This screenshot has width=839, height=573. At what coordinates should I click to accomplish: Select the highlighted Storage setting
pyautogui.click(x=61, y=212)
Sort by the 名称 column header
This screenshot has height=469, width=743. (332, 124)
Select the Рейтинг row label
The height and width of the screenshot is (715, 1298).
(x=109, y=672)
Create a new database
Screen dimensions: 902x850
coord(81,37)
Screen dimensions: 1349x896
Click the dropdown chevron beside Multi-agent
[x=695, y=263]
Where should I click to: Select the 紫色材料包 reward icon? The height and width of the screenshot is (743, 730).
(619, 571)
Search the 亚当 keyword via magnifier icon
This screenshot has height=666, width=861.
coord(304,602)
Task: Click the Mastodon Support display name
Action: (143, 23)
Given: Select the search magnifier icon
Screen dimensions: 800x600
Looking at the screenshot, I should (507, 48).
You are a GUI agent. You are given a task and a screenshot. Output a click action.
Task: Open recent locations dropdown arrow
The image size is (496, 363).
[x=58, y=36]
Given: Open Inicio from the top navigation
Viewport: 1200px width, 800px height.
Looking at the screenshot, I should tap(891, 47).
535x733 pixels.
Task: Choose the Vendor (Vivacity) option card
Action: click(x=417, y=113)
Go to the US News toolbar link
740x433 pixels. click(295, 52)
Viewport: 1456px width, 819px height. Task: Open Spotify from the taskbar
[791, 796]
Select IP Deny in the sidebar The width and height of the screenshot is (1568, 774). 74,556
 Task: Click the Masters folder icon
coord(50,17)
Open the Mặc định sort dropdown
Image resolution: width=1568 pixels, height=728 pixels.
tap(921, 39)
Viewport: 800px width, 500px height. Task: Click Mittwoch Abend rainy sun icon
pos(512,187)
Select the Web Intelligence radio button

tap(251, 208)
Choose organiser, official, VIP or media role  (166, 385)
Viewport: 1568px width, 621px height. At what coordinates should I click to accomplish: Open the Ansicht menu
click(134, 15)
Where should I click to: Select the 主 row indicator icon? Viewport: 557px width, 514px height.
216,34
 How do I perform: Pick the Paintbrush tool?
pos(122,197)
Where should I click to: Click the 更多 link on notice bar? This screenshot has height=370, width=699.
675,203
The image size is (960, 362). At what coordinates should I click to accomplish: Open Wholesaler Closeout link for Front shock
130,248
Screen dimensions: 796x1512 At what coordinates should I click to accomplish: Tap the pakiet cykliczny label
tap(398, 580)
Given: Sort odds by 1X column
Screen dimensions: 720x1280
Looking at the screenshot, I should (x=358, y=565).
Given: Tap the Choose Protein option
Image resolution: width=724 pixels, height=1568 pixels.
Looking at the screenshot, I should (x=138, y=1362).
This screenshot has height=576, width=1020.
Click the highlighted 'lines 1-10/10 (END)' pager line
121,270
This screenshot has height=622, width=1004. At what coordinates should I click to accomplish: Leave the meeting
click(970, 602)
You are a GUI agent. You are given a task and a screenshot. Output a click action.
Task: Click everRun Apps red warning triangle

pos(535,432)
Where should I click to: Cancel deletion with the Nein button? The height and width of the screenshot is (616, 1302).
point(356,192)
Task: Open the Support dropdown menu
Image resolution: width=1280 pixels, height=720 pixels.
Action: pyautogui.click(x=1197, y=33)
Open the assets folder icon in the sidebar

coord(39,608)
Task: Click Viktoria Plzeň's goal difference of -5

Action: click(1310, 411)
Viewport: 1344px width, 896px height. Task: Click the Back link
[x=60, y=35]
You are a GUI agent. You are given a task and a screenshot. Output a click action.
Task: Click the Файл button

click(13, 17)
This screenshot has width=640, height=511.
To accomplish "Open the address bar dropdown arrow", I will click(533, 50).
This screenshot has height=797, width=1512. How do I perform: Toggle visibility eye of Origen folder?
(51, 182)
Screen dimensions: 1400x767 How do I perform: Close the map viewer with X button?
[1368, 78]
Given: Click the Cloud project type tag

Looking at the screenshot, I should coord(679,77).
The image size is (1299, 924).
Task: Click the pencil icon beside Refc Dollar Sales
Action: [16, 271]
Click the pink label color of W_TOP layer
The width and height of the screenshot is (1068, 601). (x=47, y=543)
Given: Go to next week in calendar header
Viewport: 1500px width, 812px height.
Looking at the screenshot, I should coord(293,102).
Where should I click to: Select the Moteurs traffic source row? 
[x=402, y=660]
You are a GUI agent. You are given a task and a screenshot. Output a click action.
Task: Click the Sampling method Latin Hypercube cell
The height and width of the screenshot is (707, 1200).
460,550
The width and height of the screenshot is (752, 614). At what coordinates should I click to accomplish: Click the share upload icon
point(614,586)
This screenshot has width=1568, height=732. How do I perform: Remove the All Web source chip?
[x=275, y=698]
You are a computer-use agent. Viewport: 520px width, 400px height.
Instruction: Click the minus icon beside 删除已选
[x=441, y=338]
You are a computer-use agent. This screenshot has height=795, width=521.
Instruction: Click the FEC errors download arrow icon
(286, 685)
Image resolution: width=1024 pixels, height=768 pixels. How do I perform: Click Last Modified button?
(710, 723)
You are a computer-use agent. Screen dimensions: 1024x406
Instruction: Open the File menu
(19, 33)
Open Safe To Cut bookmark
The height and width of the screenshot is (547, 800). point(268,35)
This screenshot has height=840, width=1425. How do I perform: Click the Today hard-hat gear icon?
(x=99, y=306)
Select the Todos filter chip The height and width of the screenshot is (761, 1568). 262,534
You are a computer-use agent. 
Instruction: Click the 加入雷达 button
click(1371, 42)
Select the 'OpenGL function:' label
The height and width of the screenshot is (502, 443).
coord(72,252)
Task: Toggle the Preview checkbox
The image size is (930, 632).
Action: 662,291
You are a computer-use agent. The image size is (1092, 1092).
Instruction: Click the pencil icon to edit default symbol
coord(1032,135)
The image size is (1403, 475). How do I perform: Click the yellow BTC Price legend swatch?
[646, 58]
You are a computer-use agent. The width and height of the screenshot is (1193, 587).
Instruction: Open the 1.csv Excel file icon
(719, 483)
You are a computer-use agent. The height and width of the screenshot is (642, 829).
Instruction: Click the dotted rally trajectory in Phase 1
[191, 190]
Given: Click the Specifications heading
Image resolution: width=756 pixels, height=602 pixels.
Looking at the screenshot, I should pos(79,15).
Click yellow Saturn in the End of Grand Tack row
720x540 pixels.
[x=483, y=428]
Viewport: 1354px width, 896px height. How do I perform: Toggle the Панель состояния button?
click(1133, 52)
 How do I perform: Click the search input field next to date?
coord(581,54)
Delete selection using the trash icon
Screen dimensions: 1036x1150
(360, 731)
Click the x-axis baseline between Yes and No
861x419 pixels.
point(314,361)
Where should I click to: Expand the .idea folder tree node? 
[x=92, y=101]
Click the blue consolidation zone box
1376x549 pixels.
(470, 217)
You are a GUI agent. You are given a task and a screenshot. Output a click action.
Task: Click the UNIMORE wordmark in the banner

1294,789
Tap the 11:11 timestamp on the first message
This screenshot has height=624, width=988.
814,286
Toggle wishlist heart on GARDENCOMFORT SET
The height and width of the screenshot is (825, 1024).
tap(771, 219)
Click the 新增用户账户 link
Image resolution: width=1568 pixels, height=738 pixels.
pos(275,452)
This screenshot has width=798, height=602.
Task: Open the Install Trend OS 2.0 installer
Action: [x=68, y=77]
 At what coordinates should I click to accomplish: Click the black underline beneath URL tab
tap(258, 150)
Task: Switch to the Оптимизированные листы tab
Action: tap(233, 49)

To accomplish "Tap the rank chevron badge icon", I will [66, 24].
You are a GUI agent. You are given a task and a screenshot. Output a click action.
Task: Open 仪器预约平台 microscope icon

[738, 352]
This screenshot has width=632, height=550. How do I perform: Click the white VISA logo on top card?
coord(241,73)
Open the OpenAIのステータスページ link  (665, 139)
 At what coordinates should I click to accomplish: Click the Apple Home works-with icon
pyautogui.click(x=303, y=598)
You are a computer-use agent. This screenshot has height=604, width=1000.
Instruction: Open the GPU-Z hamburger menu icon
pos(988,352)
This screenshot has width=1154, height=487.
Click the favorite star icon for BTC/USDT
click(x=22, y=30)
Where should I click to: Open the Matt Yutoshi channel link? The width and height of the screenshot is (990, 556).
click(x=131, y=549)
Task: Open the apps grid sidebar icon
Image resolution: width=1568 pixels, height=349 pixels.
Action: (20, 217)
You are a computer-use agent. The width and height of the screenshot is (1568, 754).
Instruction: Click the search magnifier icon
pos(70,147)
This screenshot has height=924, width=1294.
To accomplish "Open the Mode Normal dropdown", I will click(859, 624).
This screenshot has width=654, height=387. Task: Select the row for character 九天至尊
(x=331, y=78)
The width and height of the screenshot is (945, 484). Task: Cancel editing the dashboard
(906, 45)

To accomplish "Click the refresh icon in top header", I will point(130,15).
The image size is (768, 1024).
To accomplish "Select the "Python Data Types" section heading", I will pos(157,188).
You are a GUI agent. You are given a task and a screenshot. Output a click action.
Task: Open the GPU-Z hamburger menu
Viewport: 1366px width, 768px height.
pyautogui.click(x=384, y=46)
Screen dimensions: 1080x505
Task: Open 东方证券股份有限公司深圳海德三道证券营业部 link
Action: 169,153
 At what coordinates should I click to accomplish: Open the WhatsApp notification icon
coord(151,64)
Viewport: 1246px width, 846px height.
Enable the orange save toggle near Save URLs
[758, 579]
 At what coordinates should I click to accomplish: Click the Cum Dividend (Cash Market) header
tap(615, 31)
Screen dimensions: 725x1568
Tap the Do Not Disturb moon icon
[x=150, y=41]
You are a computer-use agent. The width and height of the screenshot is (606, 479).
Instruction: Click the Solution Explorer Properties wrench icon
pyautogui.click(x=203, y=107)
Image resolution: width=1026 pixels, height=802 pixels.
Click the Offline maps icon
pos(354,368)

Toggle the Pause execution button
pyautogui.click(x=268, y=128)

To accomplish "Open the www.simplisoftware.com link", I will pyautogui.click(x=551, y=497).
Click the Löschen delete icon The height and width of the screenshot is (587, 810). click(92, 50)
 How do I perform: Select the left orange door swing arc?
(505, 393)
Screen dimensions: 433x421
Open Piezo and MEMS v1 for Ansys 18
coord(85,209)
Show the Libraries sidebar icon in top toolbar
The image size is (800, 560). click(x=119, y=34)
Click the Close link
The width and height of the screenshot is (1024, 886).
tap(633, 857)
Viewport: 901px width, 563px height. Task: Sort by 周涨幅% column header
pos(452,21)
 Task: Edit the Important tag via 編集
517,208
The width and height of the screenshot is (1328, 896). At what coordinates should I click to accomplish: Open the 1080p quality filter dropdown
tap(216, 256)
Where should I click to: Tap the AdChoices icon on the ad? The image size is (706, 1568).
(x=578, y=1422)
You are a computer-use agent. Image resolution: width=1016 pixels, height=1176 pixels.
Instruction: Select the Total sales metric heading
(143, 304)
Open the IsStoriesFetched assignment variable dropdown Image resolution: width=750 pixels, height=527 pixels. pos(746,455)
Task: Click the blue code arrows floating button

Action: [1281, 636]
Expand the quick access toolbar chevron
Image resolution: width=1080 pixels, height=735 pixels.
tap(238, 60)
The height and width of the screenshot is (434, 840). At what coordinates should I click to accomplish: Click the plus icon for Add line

============

> **Directions**
Print the records verbatim, stopping after the "Create a new database" line.

> **Completed exercise**
This screenshot has width=839, height=573. At what coordinates should I click to accomplish: Select the highlighted Storage setting
pyautogui.click(x=61, y=212)
Sort by the 名称 column header
This screenshot has height=469, width=743. (332, 124)
Select the Рейтинг row label
The height and width of the screenshot is (715, 1298).
(x=109, y=672)
Create a new database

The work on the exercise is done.